■ Your task
Rewrite the stretch of the thought leadership article below from "Thought leadership is" through "incoherent, jargon-riddled comments.", changing "meandering" to "rambling".

■ Source

+ + + + + + +

How to Create a SaaS Thought Leadership Strategy

One of my favorite Nassim Taleb quotes is: “Any idiot can be intelligent.” Funny enough, his quote also sums up most thought leadership content: not much thinking, not much leadership, but plenty of content about it!

Thought leadership is some of the highest-potential content you can produce, but it rarely performs. Here’s why: Some tech founder expert decides to flex and tell the world what’s on his mind. He (it’s always a dude) publishes some meandering 3,000-word article that no one asked for. It gets a few clicks from esoteric nerds who leave incoherent, jargon-riddled comments.

That’s cool and all, but what’s the point? What did anyone get out of that? It reminds me of the old Garry Shandling joke: After making love to my girl, I asked if it was good for her too. She said, “I don’t think this was good for anybody.”

I’m not knocking on tech founders, thought leadership as a genre, or its readers. I’m knocking the lack of intentionality, the braggadocio, and the wasted potential. There are some legitimately good thought leaders out there, which is just what the world needs right now. But we won’t get great thought leadership content by accident.

What is good thought leadership content?

Thought leadership (TL) content is the type of writing that’s published in Forbes, the Wall street Journal, or online paid subscription publications like Medium or Substack. It’s typically written by an expert and comes in the form of blog posts, white papers, videos, presentations, or even social media posts (like Twitter threads). TL content should do at least one of these things well:

  • Introduce a new, original idea or perspective

  • Provide insightful commentary on an existing situation or problem

  • Make an informed prediction about the future (short- or long-term)

  • Say something provocative

  • Educate, inform, entertain, or inspire the reader

  • Exert influence on other thought leaders and decision-makers

But that’s not enough to be good. Good TL content will also:

  • Explain something clearly and concisely, even for less-informed readers

  • Back up ideas and insights with data or other authoritative information

  • Have a longer shelf life than other types of content

  • Bridge the mental, intellectual, and experiential gaps between where a reader is right now and where the thought leader is going

In their area of expertise, thought leaders often think years ahead and an order of magnitude deeper than most people. I’ve ghostwritten content for people who created solutions years ago that are just now starting to become mainstream. They are ahead of their time, not because they are clairvoyant but because they have an understanding of an industry, profession, or event.

+ + + + + + +

■ Dataset extract
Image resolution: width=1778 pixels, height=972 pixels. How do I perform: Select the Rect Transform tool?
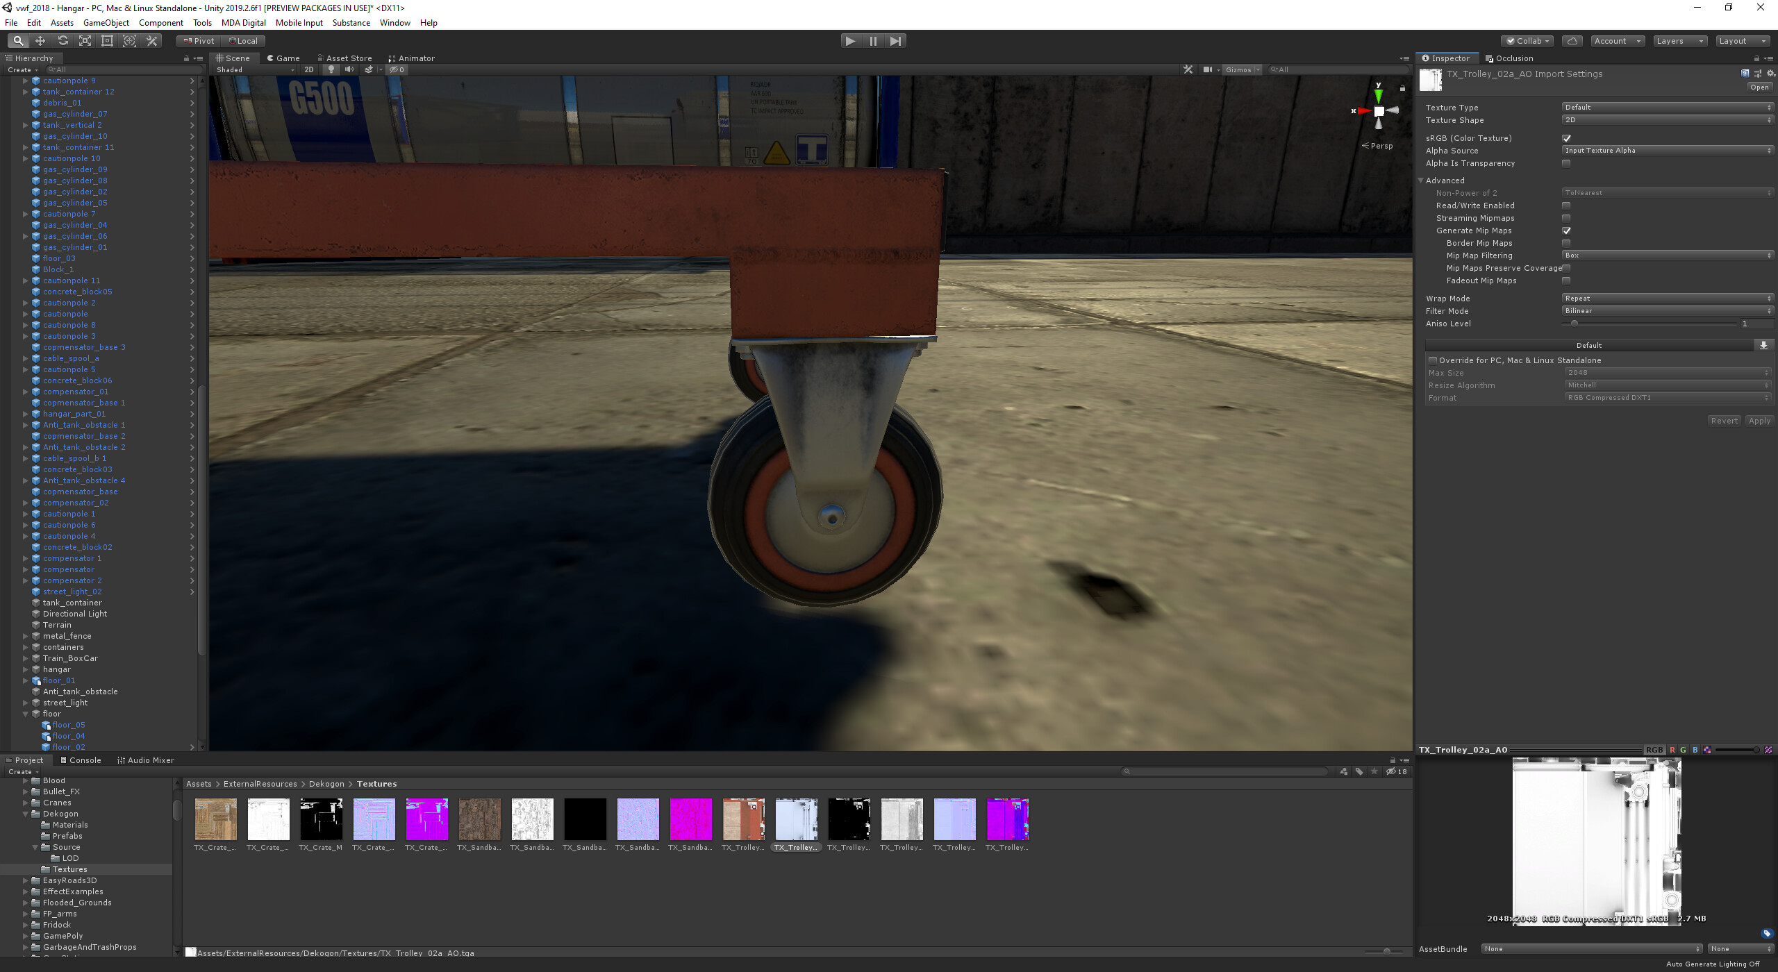tap(107, 41)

+ + + + + + +

■ The response
Thought leadership is some of the highest-potential content you can produce, but it rarely performs. Here’s why: Some tech founder expert decides to flex and tell the world what’s on his mind. He (it’s always a dude) publishes some rambling 3,000-word article that no one asked for. It gets a few clicks from esoteric nerds who leave incoherent, jargon-riddled comments.